By Davion Smith, BVI News Staff
The BVI Airports Authority (BVIAA) has said some $600,000 worth of preparations were being made at the Terrance B Lettsome International Airport in anticipation of BVI Airways, which was supposed to commence flights between the BVI and Miami more than a year ago.
Since the airline reportedly jetted off with 7.2 million of taxpayer dollars without fulfilling its obligation to the BVI, preparations were not fully carried out at the airport.
But, up to the time of BVI Airways’ controversial departure, the BVIAA had assigned space at the airport for the airline, hired some 12 additional staff to airport security and fire services, and purchased a $100,000 ‘security machine’ in anticipation of the airline.
However, Managing Director for the BVIAA Denniston Fraser said his organisation has had to repurpose those preparations.
For example, Fraser said the room assigned to BVI Airways is now being used as an operations room because the operations room used previously was damaged during the hurricanes.
BVIAA trying to keep extra staff
While addressing the Standing Finance Committee recently, the BVIAA boss also said airport counters assigned to BVI Airways will be given to another airline that is expected to commence service in the territory.

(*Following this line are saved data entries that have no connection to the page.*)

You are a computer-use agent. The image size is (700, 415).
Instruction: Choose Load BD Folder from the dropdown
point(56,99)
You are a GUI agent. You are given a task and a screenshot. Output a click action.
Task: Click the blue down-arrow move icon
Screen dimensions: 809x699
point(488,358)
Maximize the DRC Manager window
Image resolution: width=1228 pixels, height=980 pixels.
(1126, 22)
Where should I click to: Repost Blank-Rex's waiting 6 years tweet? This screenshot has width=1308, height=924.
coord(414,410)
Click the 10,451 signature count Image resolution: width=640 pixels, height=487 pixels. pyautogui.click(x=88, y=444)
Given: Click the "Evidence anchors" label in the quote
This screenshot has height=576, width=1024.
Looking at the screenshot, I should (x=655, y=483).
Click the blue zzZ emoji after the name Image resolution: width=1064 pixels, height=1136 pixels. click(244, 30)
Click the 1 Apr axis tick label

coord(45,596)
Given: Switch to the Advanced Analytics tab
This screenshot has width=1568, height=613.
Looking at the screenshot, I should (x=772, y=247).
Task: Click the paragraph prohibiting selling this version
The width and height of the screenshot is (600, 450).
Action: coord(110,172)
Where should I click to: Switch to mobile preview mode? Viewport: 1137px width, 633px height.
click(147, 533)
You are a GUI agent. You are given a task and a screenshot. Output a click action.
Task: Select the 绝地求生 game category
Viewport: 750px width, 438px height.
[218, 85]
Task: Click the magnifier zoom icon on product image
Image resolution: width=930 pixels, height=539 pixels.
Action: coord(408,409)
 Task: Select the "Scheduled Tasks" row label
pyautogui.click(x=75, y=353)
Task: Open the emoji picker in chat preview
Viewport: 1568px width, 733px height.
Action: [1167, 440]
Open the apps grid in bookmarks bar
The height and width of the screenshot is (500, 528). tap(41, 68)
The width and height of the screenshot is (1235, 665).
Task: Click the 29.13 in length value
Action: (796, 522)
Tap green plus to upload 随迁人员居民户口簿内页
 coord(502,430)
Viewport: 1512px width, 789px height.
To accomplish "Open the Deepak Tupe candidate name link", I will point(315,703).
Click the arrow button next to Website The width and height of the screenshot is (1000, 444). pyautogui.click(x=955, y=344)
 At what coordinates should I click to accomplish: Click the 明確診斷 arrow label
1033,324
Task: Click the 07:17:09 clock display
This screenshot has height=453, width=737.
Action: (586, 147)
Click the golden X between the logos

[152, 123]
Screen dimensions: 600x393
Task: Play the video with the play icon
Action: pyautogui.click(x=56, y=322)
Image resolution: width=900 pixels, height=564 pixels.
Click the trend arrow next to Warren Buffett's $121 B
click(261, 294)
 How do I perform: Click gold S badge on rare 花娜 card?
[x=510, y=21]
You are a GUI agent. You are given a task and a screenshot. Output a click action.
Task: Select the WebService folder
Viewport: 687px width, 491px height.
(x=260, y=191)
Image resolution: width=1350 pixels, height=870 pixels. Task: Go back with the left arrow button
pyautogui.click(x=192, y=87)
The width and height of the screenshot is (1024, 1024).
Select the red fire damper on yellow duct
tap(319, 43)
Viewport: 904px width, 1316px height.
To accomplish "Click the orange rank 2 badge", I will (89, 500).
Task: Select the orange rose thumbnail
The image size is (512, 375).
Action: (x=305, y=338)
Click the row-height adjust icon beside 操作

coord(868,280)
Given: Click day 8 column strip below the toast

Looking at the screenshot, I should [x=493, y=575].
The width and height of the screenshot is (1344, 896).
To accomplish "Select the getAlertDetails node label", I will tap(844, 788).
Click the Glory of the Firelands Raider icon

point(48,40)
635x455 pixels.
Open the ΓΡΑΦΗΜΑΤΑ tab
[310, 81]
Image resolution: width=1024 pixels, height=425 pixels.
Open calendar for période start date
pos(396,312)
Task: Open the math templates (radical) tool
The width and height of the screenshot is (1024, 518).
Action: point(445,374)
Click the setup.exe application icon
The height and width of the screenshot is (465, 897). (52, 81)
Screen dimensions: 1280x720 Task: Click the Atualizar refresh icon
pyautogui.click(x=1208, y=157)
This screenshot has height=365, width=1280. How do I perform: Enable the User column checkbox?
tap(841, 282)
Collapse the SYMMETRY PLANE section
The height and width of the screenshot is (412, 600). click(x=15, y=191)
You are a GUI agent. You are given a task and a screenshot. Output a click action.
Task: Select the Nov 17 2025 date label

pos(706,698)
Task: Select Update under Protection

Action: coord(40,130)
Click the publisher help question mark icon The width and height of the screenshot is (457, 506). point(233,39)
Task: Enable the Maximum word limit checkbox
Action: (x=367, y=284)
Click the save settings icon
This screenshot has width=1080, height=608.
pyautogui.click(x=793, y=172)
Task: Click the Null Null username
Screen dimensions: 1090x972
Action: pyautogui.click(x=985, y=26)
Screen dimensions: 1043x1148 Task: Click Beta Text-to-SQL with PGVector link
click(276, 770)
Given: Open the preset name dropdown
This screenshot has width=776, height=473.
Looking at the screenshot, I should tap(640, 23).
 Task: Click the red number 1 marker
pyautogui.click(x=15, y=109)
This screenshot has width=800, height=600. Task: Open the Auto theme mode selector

He further told the Committee he did not know how much of the $600,000 has been spent so far because the remaining funds are being used to pay the additional airport staff hired in anticipation of BVI Airways.
Fraser said the BVIAA is trying to ‘maintain’ the additional security officers, especially since ‘a few’ others had resigned after the 2017 hurricanes.
According to the 2018 report on the deliberations of the Standing Finance Committee, “the Authority is compelled to keep the ones (additional staff) based on the projected passengers for the new airline”.
The BVI Airways saga
Since receiving public funds from the National Democratic Party government to commence nonstop BVI-Miami flights, the airline has missed all its promised commencement dates.
It then laid off its staff; claiming it needed more money to fly.
Premier Dr D Orlando Smith said his government has filed a ‘notice of breach’ to the airline and is now “considering the next step”.